Dari jumlah tersebut, manakah yang saya hasilkan sehubungan dengan diri saya sendiri? Hal ini sulit untuk dilihat, namun saya harus mengakui bahwa pada saat ini, saya memiliki kejujuran, belas kasih, toleransi, dan dorongan, tetapi tidak banyak lagi. Mengapa demikian? Mengapa persahabatan dengan diri sendiri begitu sulit untuk dihasilkan? Hal ini memerlukan beberapa pemikiran, karena saya mempunyai keyakinan bahwa saya sudah berteman baik dengan diri saya sendiri, jadi saya jarang merasa perlu untuk memeriksa keadaan teman ini—”Saya sangat mengenalnya … Dia baik-baik saja.” Wawasan lain yang saya miliki mengenai pertanyaan ini adalah saya terlalu sibuk mencari persetujuan di luar diri saya. Dan yang terakhir dan paling penting adalah bahwa jauh di dalam diri saya ada kesalahpahaman bahwa saya memiliki kelemahan pada tingkat dasar tertentu dan benar-benar tidak sepadan dengan waktu yang ada. Mungkin inilah waktunya untuk mengevaluasi kembali persahabatan dengan diri saya sendiri demi tujuan perdamaian jangka panjang.

Saat saya perlahan pulih dalam lingkungan komunitas Abbey yang suportif dan penuh kasih, saya diberi kesempatan langka untuk beristirahat dan merenungkan wawasan lebih dalam yang muncul dari penyakit ini tahun lalu. Dalam lingkungan saya yang hening dan tenang saat ini, saya mencoba untuk kembali ke masa sekarang, berkali-kali, untuk membiasakan diri dengan sensasi itu dalam diri saya. tubuh dan pikiran dalam persiapan untuk kembalinya saya ke kehidupan komunitas sehari-hari dengan kesibukan dan tingkat keterlibatannya. Saya bercita-cita untuk menjadikan ini praktik inti saya untuk waktu yang lama—untuk merangkul daripada melawan apa pun yang muncul, untuk bersantai dalam ketidakberdayaan dunia yang selalu berubah ini, dan untuk berteman dengan diri saya sendiri dan, dengan perluasan, semua yang saya temui. . Saya bercita-cita untuk bisa penasaran daripada defensif, fleksibel daripada keras kepala, dan menghargai perbedaan orang lain daripada kecewa.

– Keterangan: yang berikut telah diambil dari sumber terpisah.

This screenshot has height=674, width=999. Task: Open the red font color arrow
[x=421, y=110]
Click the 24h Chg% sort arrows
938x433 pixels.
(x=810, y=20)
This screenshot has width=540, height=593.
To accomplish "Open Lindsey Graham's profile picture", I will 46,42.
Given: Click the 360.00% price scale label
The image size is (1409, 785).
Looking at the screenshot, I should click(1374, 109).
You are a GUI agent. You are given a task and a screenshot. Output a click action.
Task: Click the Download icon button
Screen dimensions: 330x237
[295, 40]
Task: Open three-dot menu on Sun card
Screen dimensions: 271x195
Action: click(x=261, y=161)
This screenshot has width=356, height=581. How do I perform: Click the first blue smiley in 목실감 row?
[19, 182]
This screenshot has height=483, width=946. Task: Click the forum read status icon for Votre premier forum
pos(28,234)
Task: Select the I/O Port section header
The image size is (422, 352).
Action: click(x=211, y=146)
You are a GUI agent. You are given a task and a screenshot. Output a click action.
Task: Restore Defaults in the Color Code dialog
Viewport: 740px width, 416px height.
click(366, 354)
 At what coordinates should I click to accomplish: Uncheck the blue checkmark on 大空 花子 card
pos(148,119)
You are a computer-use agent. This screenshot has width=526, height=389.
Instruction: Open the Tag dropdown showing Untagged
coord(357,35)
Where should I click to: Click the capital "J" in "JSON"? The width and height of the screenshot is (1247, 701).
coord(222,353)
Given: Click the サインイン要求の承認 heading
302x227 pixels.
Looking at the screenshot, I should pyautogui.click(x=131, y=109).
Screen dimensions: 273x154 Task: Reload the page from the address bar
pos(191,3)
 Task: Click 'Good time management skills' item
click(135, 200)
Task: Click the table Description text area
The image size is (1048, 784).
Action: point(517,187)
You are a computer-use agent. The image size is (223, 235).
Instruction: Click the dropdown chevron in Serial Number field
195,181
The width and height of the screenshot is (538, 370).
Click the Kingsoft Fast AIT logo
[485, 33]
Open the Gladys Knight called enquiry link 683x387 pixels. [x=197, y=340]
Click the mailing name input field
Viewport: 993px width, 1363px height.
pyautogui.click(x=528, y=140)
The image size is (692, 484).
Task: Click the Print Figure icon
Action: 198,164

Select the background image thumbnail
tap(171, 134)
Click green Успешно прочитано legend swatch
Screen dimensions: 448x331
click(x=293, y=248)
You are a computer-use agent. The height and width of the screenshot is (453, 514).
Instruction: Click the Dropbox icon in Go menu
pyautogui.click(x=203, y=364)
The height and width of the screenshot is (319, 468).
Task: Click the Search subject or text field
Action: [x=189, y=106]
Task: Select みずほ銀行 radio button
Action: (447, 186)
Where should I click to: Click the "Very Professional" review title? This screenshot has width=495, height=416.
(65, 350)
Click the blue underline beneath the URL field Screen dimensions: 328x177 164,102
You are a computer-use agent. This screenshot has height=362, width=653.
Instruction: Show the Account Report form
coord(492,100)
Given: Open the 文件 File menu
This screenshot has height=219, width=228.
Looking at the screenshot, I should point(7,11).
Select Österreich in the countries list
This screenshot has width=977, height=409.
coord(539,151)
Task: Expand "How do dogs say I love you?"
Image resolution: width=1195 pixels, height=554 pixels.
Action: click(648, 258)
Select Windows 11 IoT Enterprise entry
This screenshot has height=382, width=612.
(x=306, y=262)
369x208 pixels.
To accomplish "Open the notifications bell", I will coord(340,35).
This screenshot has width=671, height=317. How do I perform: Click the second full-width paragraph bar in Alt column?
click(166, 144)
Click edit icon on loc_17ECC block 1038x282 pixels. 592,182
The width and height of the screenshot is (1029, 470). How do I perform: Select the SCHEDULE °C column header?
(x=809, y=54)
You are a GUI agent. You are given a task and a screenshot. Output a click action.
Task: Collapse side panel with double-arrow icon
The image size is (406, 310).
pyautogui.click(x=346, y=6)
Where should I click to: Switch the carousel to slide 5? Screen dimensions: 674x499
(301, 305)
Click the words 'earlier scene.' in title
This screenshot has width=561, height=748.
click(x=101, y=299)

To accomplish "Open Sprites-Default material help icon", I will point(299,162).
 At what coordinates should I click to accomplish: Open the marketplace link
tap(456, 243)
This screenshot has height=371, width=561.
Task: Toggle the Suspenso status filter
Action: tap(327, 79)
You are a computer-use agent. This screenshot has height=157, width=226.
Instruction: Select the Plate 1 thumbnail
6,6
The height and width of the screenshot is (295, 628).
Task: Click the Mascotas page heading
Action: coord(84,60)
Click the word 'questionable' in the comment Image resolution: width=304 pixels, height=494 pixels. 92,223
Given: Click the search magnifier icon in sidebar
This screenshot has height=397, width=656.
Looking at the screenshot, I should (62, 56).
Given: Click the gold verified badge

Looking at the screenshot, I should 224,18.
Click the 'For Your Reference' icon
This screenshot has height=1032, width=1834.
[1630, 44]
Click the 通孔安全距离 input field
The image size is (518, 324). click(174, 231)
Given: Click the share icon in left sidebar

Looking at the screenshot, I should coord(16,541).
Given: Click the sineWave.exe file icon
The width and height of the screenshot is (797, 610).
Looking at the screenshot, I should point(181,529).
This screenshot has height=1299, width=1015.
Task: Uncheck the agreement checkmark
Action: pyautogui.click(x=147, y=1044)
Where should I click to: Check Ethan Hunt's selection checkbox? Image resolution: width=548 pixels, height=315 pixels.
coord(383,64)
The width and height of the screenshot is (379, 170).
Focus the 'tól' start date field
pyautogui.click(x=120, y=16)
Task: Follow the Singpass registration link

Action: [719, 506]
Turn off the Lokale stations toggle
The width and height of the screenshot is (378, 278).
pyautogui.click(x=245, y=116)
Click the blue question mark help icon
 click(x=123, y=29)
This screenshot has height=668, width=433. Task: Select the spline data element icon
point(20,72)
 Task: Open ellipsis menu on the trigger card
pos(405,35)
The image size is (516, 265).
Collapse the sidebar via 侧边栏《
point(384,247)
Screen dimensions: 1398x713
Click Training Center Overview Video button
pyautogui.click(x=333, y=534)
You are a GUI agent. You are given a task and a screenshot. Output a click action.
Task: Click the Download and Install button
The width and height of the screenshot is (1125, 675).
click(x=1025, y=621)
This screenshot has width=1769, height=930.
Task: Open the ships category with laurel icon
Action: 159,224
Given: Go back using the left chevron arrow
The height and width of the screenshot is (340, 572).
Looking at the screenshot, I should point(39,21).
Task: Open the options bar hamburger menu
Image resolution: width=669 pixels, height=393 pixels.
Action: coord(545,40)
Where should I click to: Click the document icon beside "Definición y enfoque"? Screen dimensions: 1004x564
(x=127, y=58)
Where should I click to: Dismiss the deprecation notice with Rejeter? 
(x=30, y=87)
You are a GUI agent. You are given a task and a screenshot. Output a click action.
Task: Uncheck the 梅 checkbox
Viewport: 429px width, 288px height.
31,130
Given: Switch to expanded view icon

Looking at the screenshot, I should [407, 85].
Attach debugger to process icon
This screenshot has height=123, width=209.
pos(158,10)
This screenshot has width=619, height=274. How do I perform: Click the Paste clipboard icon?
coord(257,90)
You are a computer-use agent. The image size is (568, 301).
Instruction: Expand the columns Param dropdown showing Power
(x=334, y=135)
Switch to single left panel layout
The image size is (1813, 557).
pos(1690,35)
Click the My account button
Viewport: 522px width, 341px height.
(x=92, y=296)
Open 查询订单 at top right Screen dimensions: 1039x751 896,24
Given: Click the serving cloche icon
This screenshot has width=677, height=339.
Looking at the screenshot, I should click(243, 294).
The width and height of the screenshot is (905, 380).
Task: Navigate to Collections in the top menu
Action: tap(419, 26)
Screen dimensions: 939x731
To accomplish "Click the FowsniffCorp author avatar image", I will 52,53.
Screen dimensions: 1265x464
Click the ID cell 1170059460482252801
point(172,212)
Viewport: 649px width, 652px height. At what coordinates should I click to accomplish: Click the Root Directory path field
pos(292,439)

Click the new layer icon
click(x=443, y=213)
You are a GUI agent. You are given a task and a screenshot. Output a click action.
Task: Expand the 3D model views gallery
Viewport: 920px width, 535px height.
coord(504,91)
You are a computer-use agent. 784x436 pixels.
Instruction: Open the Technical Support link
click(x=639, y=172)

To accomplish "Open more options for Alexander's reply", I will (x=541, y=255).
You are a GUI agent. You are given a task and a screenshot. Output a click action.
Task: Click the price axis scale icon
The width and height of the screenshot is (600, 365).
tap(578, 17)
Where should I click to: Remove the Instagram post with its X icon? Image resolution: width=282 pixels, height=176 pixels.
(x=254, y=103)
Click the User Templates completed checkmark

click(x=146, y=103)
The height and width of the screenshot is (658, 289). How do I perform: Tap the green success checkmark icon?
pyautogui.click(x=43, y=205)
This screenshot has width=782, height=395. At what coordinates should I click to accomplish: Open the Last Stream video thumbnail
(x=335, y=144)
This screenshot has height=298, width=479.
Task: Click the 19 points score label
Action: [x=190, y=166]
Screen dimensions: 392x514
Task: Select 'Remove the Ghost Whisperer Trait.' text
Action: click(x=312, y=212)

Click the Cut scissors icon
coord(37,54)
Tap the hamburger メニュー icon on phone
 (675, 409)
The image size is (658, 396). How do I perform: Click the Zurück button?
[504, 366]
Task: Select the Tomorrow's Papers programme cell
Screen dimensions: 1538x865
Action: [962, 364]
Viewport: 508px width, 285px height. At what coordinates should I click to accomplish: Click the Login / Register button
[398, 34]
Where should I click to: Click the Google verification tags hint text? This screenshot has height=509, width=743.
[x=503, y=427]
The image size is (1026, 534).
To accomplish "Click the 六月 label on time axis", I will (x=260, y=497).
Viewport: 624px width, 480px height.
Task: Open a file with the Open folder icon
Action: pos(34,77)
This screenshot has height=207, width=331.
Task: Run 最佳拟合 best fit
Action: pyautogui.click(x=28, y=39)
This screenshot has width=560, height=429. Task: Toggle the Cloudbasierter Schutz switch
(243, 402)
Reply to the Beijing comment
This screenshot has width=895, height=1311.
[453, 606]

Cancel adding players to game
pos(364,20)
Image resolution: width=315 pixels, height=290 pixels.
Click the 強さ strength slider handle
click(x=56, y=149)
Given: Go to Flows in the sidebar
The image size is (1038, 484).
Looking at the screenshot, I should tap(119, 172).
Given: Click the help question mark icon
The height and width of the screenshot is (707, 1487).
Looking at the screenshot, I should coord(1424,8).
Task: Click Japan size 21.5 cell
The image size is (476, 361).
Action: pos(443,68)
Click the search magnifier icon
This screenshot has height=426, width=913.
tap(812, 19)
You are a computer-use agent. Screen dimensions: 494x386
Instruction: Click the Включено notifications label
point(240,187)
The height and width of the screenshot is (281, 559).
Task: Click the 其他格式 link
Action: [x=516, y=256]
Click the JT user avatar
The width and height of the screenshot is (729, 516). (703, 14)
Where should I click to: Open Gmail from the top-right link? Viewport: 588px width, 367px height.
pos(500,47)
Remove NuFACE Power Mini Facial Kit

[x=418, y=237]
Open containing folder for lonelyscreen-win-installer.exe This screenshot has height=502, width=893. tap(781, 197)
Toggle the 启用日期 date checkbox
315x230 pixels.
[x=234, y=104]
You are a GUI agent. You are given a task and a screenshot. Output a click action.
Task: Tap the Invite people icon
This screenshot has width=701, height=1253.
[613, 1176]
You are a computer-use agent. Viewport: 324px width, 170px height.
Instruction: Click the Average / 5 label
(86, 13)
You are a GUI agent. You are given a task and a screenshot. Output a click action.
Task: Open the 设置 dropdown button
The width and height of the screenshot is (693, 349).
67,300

Saya akan selalu mengingat kebaikan luar biasa dari pengasuh saya di Rumah Sakit Komunitas Newport dan Rumah Sakit Hati Kudus. Kepedulian dan perhatian mereka membuat saya selalu rendah hati dan kagum. Saya sangat berhutang budi.

Semoga semua makhluk mendapat manfaat dari usaha saya, dan semoga kita semua mencapai Kebuddhaan dengan cepat.

Artikel ini tersedia dalam bahasa Spanyol: Ubah Enfermedad ke Camino

Yang Mulia Thubten Semkye

Ven. Semkye adalah penduduk awam pertama Biara, datang untuk membantu Venerable Chodron dengan kebun dan pengelolaan lahan pada musim semi tahun 2004. Dia menjadi biarawati ketiga biara pada tahun 2007 dan menerima penahbisan bhikshuni di Taiwan pada tahun 2010. Dia bertemu Venerable Chodron di Dharma Friendship Foundation di Seattle pada tahun 1996. Dia mengungsi pada tahun 1999. Ketika tanah tersebut diperoleh untuk Biara pada tahun 2003, Ven. Semye mengoordinasikan sukarelawan untuk pemindahan awal dan renovasi awal. Sebagai pendiri Biara Sahabat Sravasti, ia menerima posisi ketua untuk memberikan Empat Persyaratan bagi komunitas monastik. Menyadari bahwa itu adalah tugas yang sulit untuk dilakukan dari jarak 350 mil, dia pindah ke Biara pada musim semi tahun 2004. Meskipun dia awalnya tidak melihat penahbisan di masa depannya, setelah retret Chenrezig tahun 2006 ketika dia menghabiskan setengah dari waktu meditasinya untuk merenungkan kematian dan ketidakkekalan, Ven. Semkye menyadari bahwa penahbisan akan menjadi penggunaan hidupnya yang paling bijaksana dan penuh kasih. Lihat gambar penahbisannya. Ven. Semkye memanfaatkan pengalamannya yang luas dalam lansekap dan hortikultura untuk mengelola hutan dan kebun Biara. Dia mengawasi "Menawarkan Layanan Relawan Akhir Pekan" di mana relawan membantu dengan konstruksi, berkebun, dan pengelolaan hutan.